How this event is handled is very much up to the implementation of your flow service. For simple cases (like the samples) where no state is kept in the activities themselves, the activity can simply be restarted.

For more complex scenarios where there are multiple views/pages/steps in the activity, we would recommend that you instead send back a response when your activity is stopped/destroyed. If that is not feasible, then you must ensure that you store state outside of the activity context so that the activity can resume from where it left off when restarted. This can add a fair amount of complexity, which is why we are generally advising against it.

Handling response outcome

Your response will either be accepted or rejected by FPS. If you have augmented the flow data in some way and the response is rejected, it indicates that your application have violated some of the augmentation rules. Note that you are not able to perform any further actions with AppFlow at this stage and should as such not launch any user interface for the outcome.

As per the code samples above, you can retrieve the reason for the rejection from the event data.
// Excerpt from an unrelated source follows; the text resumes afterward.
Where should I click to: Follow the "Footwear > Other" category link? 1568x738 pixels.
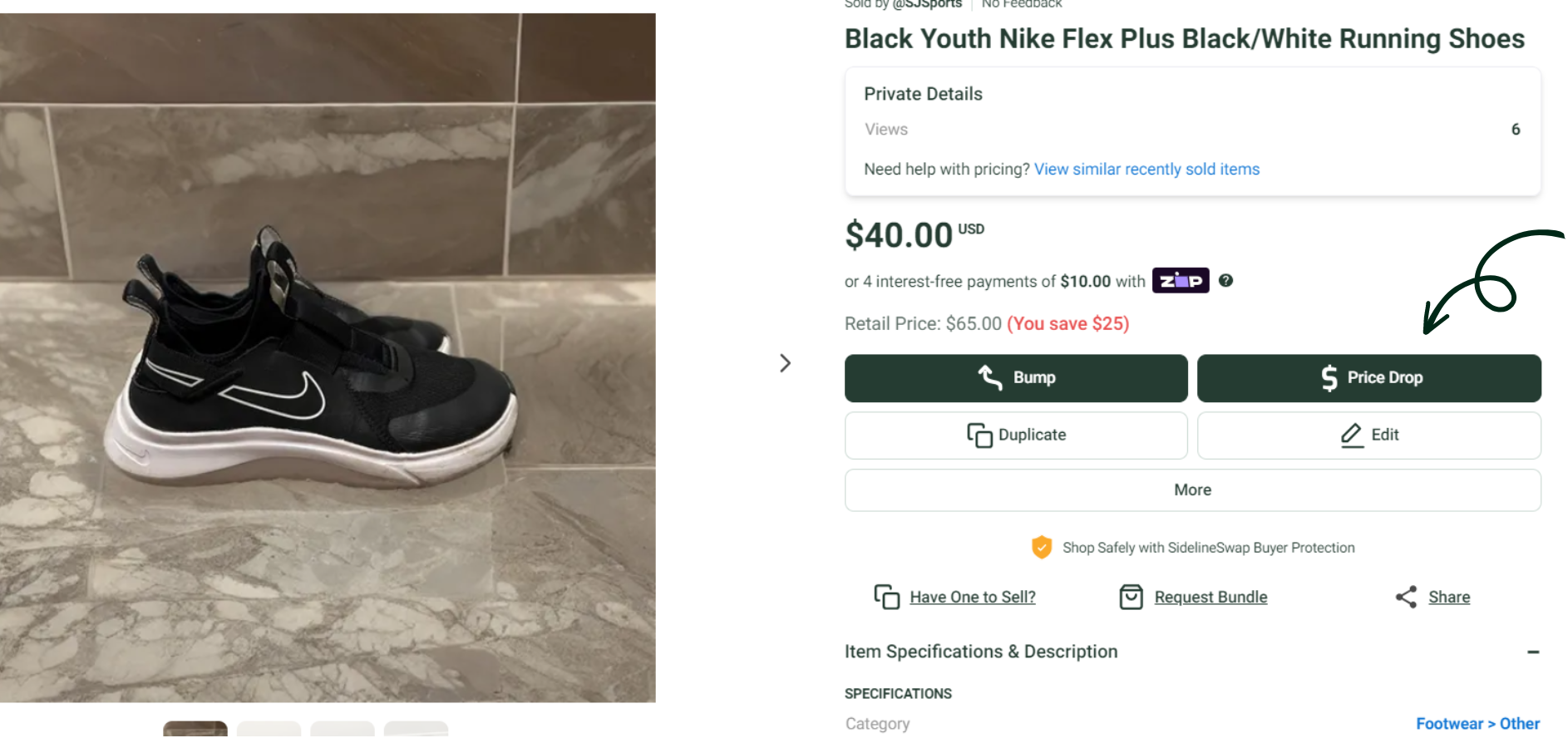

This will be a human readable message outlining the reason for the rejection. It is recommended you log/capture/upload this information for troubleshooting and analysis purposes.

Some examples of why a response may be rejected are;

  • Action performed has not been marked in PaymentFlowServiceInfo - such as updating amounts without calling withCanUpdateAmounts(true)
  • Amounts are invalid - such as paid amounts being zero, or exceeding the requested amounts
  • Trying to apply discounts to a non-existing basket

Receipts

Receipts can be printed directly from within your payment application if desired. However, it is recommended instead that the printing of the receipt is handled by a separate and specific receipt printing application. This means that the print handling code is not mixed up with your payment application and is instead separated out. This has the benefit of allowing the flow to handle the printing which, in turn provides the flexibility to use any printer on any device.

The payment application should ensure that all the required information is added to the TransactionResponse references so that a receipt printing flow app can use the data later to print to a receipt. The addReference(String key, T... values) or addReferences(AdditionalData fromReferences) methods can be used to add any type of reference data your payment application produces. In particular the payment application should ensure that it adds references indicating any acquirer/bank specific details that may be a requirement to show on the receipt. For example it is usually required that the receipt show an acquirer specific merchant and terminal id.

It is also usually required that a payment application adds card specific details such as EMV parameters etc. These should be added by the payment application into the additional data object of the Card object associated with the TransactionResponse.